We have a number of roses in our garden mainly bought for their beautiful scent. But even our smelliest roses don't seem to have much scent this year - is this normal?
There have been a couple of threads on this subject recently.I think it has a lot to do with weather conditions.I have a group of Flastaff roses. Some days the scent is wonderful, other days I can't notice it.Last week the scent from my star jasmine was overwhelming and quite sickly. This week it's just a light perfume.
I asked this question a couple of weeks ago and didn't get one reply so its nice to know I'm not alone. I too have noticed that there is either no scent at all or there is the faintest whiff of what used to be. The exceptions have been the rose I grew from seed (massive, feral plant) and a hybrid tea that lives in a pot by the bins in shade. It must be the weather.
And is this also the reason for the lack of insects? The nepeta is normally a danger zone at this time of year with enough bees and hoverflies to block out the sun, but this year we seem to just have a few bumble bees and one or two hoverflies. The same is true of the creeping thyme which is normally a magnet for all small flying things.
I've also noticed the lack of fragrance from my roses, can only really be down to the everchanging weather, think it was the driest Spring in many decades.
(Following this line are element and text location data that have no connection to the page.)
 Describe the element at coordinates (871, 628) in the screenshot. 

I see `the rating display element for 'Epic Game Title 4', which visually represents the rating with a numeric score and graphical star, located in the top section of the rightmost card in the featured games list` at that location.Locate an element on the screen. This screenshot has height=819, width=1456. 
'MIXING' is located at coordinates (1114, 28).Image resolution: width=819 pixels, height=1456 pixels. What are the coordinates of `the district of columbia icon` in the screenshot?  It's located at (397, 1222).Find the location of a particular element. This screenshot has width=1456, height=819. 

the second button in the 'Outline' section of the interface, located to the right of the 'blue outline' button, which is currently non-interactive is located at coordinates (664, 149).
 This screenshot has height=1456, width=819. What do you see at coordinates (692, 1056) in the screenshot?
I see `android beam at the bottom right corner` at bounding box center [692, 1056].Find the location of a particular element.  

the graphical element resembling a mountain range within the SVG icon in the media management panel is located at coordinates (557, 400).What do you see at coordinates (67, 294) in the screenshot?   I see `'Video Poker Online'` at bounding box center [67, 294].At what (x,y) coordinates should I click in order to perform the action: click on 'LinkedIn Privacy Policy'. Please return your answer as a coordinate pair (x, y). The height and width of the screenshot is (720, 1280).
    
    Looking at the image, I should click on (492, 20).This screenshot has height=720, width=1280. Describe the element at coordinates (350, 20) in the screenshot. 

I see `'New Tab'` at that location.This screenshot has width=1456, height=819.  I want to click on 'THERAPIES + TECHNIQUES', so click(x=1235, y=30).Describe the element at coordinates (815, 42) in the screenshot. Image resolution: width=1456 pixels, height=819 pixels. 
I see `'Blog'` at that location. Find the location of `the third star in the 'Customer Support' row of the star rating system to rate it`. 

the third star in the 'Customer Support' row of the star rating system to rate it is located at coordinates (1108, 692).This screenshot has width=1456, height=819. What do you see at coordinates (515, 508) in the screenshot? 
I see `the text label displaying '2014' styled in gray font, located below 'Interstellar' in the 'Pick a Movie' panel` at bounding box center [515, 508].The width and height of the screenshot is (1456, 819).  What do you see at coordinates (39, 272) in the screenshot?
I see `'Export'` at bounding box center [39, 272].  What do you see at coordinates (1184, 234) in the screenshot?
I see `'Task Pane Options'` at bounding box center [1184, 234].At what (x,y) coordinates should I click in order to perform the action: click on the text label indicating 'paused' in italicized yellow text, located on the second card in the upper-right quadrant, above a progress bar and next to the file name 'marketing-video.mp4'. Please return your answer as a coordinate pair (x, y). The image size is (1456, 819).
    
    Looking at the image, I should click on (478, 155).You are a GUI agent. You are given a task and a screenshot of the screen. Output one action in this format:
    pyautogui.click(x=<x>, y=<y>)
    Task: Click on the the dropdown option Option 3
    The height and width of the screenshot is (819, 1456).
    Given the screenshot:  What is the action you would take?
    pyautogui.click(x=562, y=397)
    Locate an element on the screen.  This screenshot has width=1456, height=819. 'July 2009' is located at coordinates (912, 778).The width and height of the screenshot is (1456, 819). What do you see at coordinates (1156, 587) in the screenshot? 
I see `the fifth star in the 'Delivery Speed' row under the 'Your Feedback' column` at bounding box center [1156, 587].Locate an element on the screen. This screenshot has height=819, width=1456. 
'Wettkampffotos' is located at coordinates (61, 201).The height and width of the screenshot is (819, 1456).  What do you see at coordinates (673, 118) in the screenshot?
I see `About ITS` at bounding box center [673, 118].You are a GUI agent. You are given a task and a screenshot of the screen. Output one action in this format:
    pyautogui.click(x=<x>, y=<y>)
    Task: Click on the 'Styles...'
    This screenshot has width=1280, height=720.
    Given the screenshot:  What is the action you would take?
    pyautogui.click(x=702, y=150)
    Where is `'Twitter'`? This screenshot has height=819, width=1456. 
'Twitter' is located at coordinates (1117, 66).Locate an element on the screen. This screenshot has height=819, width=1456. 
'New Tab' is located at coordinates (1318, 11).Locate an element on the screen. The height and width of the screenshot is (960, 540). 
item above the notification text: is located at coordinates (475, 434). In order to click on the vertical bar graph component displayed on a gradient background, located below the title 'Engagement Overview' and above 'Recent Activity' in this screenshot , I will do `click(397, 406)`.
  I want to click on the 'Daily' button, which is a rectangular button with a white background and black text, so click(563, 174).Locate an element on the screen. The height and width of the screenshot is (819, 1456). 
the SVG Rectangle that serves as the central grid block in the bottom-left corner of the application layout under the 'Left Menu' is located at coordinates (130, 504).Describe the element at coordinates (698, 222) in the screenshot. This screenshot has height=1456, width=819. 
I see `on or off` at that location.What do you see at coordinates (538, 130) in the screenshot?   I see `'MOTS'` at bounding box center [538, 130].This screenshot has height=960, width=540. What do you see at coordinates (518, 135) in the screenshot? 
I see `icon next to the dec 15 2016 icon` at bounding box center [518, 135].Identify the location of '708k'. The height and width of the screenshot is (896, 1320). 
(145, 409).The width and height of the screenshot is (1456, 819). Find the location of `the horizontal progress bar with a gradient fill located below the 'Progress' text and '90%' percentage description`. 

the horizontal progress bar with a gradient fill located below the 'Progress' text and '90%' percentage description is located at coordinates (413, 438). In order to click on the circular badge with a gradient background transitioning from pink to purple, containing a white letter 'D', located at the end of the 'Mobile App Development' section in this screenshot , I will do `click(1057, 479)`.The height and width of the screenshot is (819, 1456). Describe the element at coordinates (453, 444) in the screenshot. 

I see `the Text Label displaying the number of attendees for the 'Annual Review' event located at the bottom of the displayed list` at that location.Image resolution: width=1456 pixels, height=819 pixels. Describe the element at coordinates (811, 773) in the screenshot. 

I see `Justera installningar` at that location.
I notice too that there aren't as many bees around my nepeta, but I have noticed hundreds of spiders on the ground throughout the garden this year.
Not good for arachnophobes.
Do explain Mike - I'm sure your insights into DNA and hybridization would be of interest to many of us
He's just an arrogant sod , I don't know why he posts here with us plebs.
It is one thing to breed a rose with no fragrance, and there are far too many of those, but how does a heavily perfumed rose lose its scent from one year to the next?